I was thinking about having a gimmick of graph based commenting to prevent the "top post guides discussion" effect. Not sure at how feasible or user friendly that could be.

I would love to see a commenting site with strong, pseudonymous identity support, to create a greater barrier to the racist and misogynistic trolls who infest the default sub-reddits currently.

Some options:

1. Register with a phone number (do some basic checks to avoid Google Voice, Twilio, etc.)

2. Accounts cost $1, payable either through Payal or credit card. Accounts are tied to the payment credentials.

3. Participation is restricted to desktop and mobile apps employing strong anti-cracking measures and linking accounts to the current device only by way of unique hardware IDs.

> 2. Accounts cost $1, payable either through Payal or credit card. Accounts are tied to the payment credentials.

is that a good idea?

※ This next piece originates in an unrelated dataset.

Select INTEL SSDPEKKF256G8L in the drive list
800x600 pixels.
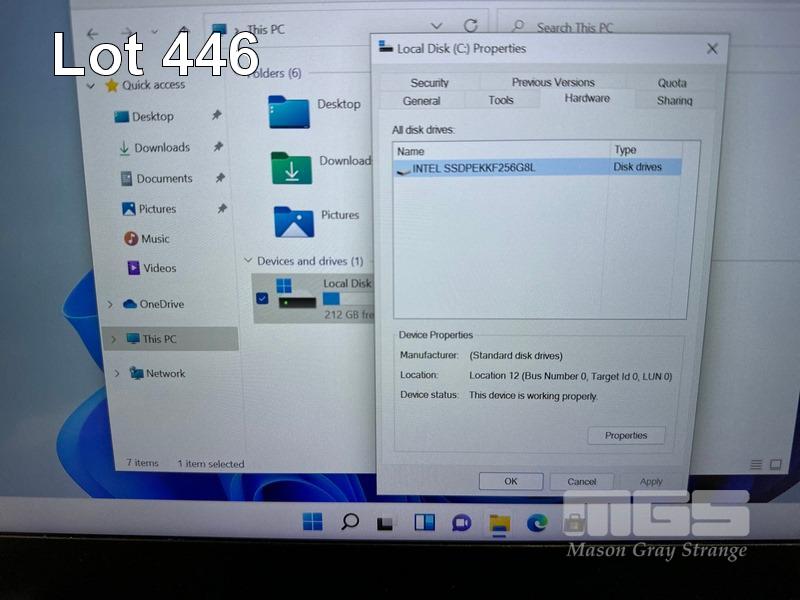coord(473,168)
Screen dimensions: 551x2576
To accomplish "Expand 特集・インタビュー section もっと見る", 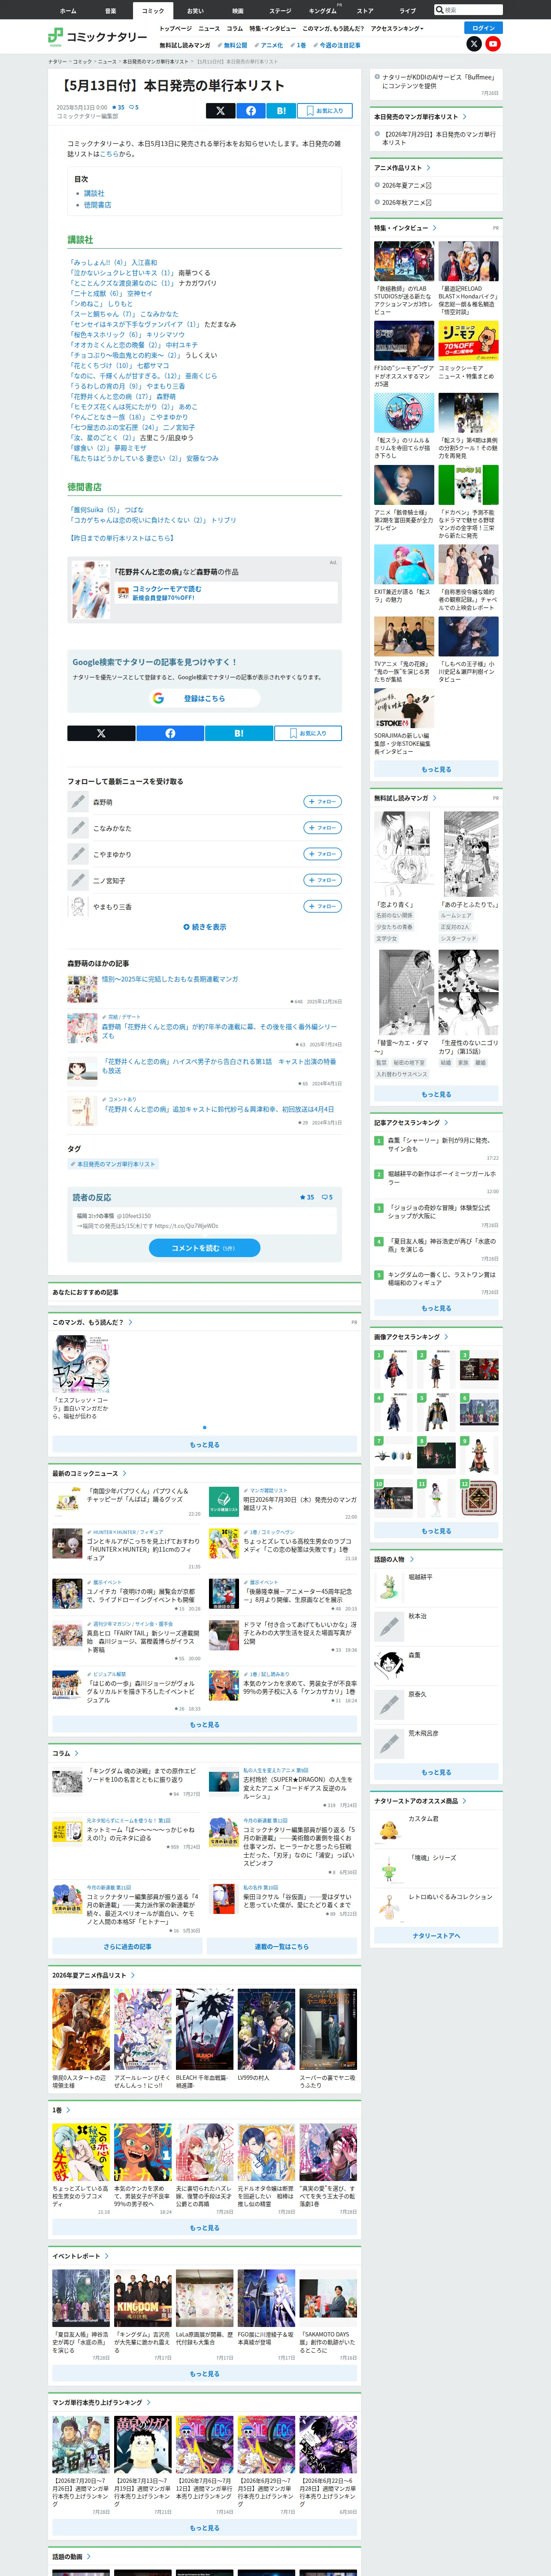I will click(x=436, y=769).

If accounts are paid, then "richer" opinions have bigger impact on the site

Alright, let's say 10¢. Everyone with a personal Internet-enabled device can most certainly afford that. You could even refund them the money later, as the goal is to obtain the payment identity -- not the cash.
Not everyone has a way to pay online, especially if you are accepting credit cards.
You can add funds to a PayPal account without a credit card. You can buy a PayPal card with cash or send funds through MoneyGram. There may be a minimum required amount though. I'm not entirely sure of the specifics, but I know, in general, it's possible.
I applaud your sentiment, but honestly, if you can afford Internet access, you can afford a one-time $1 (or even $5) sign-up fee.

I'm sure people will come up with some scenario where that's not 100% true, but I think it generally is. And you could probably devise alternate solutions for those exceptions. Some ideas off the top of my head:

1) The sign-up fee could be waived for anybody signing up with a .edu address.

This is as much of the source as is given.